Transcribe the data below verbatim from the line with "Přijmout vše (663, 1908)" to the line with "Blog (44, 2074)". Include both of those lines.

Segment Start: Excerpted records

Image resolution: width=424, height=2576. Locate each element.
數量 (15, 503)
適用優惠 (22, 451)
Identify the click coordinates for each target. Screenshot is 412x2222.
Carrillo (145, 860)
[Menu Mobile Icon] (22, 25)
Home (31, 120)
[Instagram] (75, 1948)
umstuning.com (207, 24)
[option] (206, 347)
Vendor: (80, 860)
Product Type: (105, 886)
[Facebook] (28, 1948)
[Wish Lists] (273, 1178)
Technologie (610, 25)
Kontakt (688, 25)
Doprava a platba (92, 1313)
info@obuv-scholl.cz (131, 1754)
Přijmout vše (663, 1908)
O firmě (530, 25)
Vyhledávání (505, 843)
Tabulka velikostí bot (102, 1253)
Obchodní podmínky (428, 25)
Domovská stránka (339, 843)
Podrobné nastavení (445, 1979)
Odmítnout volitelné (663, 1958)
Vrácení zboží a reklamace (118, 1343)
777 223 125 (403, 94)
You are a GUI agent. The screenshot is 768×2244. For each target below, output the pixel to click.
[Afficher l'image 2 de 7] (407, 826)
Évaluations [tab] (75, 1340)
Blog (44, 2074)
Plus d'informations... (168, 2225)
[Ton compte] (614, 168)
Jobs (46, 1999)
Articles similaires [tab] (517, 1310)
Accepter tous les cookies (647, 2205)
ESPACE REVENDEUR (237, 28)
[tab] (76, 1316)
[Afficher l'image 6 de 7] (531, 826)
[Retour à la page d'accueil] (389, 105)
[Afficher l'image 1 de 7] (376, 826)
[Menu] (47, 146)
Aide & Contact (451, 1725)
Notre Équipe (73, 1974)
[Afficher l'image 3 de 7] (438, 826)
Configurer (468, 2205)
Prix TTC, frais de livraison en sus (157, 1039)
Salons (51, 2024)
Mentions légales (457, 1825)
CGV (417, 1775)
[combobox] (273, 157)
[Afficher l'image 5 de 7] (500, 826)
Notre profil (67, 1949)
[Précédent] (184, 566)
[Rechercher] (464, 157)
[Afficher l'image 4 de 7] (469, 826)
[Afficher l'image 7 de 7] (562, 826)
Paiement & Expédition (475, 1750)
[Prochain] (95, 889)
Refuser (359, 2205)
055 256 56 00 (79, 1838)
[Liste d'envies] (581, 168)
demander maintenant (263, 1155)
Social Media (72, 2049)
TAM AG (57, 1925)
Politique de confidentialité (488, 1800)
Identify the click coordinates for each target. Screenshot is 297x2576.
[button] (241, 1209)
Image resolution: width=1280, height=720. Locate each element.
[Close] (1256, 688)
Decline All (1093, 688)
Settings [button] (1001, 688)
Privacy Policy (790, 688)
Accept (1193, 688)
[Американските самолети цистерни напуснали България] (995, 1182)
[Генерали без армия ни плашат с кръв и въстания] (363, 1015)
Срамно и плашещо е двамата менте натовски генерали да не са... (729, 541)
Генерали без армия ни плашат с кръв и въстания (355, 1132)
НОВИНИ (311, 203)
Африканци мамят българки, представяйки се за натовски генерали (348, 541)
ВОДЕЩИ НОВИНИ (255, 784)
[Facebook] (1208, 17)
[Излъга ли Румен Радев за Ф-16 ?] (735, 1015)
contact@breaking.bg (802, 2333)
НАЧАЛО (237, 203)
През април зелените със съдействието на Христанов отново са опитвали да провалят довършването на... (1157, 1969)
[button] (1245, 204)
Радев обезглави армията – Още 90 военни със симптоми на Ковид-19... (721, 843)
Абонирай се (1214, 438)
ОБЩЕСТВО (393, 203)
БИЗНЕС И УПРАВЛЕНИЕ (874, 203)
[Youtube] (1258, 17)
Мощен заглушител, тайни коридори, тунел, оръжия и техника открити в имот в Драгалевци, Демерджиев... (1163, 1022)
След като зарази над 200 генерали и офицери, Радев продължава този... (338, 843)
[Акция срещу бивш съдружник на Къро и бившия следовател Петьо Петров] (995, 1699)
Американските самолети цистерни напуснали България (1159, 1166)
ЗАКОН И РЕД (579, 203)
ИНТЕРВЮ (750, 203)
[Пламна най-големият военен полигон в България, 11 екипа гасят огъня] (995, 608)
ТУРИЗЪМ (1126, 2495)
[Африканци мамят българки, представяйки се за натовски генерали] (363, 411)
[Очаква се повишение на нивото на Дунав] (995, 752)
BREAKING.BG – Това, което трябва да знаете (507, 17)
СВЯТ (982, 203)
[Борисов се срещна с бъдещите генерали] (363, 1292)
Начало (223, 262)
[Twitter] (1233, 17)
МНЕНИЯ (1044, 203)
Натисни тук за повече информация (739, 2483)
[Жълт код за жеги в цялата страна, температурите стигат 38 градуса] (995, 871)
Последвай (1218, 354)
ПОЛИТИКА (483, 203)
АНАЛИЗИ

Segment End: Excerpted records

Output for this task =
Přijmout vše (663, 1908)
O firmě (530, 25)
Vyhledávání (505, 843)
Tabulka velikostí bot (102, 1253)
Obchodní podmínky (428, 25)
Domovská stránka (339, 843)
Podrobné nastavení (445, 1979)
Odmítnout volitelné (663, 1958)
Vrácení zboží a reklamace (118, 1343)
777 223 125 (403, 94)
You are a GUI agent. The screenshot is 768×2244. For each target below, output the pixel to click.
[Afficher l'image 2 de 7] (407, 826)
Évaluations [tab] (75, 1340)
Blog (44, 2074)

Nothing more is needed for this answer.